---
name: clean-log-toolkit
description: Local log file inspection and analysis toolkit. Parse common log formats (apache-common, apache-combined, nginx-access, syslog, JSON-line) or custom regex with named groups into structured TSV/CSV/JSONL. Aggregate errors by level and time bucket (minute/hour/day), surface the most common error groups via fingerprint normalization, and produce JSON/Markdown/CSV reports. Grep log lines with optional time-window (--since/--until), level filter, named-group regex, and -B/-A/-C context lines. Pure Python 3 standard library, no third-party dependencies, no remote calls.
license: MIT
metadata: {"openclaw":{"requires":{"bins":["python3"]},"primaryEnv":null,"homepage":"https://clawhub.ai/gopendrasharma89-tech/clean-log-toolkit"}}
---

# clean-log-toolkit

v0.1.1

A small, honest local toolkit for the work agents end up doing constantly: read a log someone sent you, figure out the format, find the actual problems, and produce a summary you can paste into a ticket. Built on Python 3 standard library only. No `awk`/`sed`/`jq` wrappers, no pip installs, no remote calls.

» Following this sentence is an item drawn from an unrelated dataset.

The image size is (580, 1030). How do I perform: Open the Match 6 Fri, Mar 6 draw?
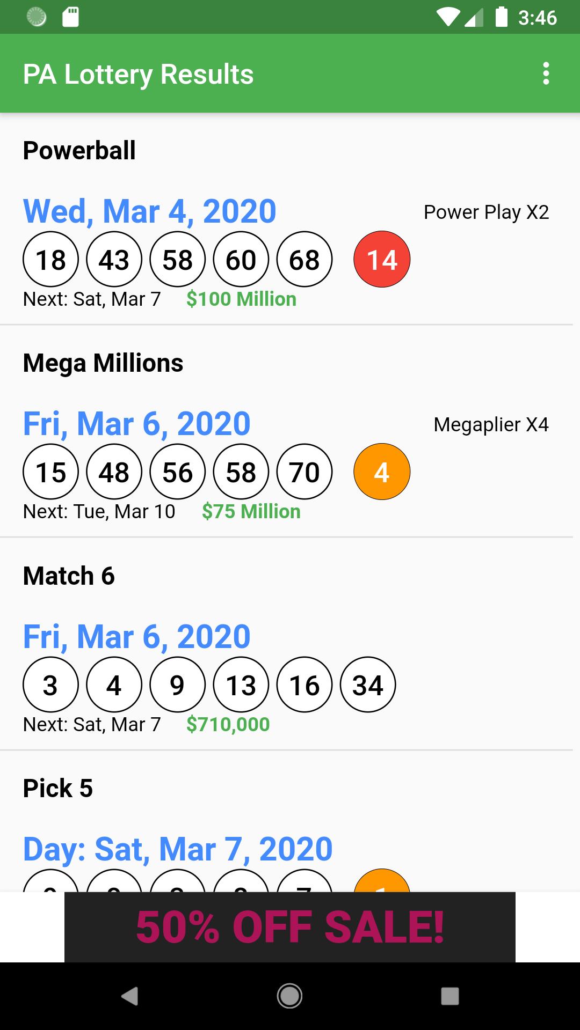[137, 637]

This skill is the third of the "clean-*" trio:
- [`clean-csv-toolkit`](https://clawhub.ai/gopendrasharma89-tech/clean-csv-toolkit) — structured tabular data
- [`clean-text-toolkit`](https://clawhub.ai/gopendrasharma89-tech/clean-text-toolkit) — unstructured text
- **`clean-log-toolkit`** — semi-structured timestamped logs

## What this skill does

- `scripts/parse.py` — parse a log file into structured rows. Auto-detects `apache-common`, `apache-combined`, `nginx-access`, `syslog`, and `json-line` formats by sniffing the first ~50 lines. Falls back to a generic timestamp + level + message extractor when nothing matches. Pass `--regex PATTERN` with named groups to define a custom format. Output as `.csv`, `.tsv`, or `.jsonl`.
- `scripts/errors.py` — aggregate the errors in a log file. Counts by level (WARN / ERROR / FATAL by default), buckets the timeline by minute / hour / day, normalizes each message into a "fingerprint" (replaces numbers, UUIDs, hex tokens, file:line pairs, and embedded timestamps with placeholders) and surfaces the top-N most frequent error groups. Writes a JSON / Markdown / CSV report or prints a one-screen summary.
- `scripts/grep.py` — grep, but log-aware. Combine `--pattern REGEX`, `--not-pattern REGEX`, `--level LVL[,LVL2...]`, `--since TIMESTAMP`, `--until TIMESTAMP`, and `-B / -A / -C` context lines into one filter pass. Output goes to stdout or to a file. Returns exit 0 on at least one match, 1 on zero matches.
- `scripts/check_deps.sh` — verify `python3` is available.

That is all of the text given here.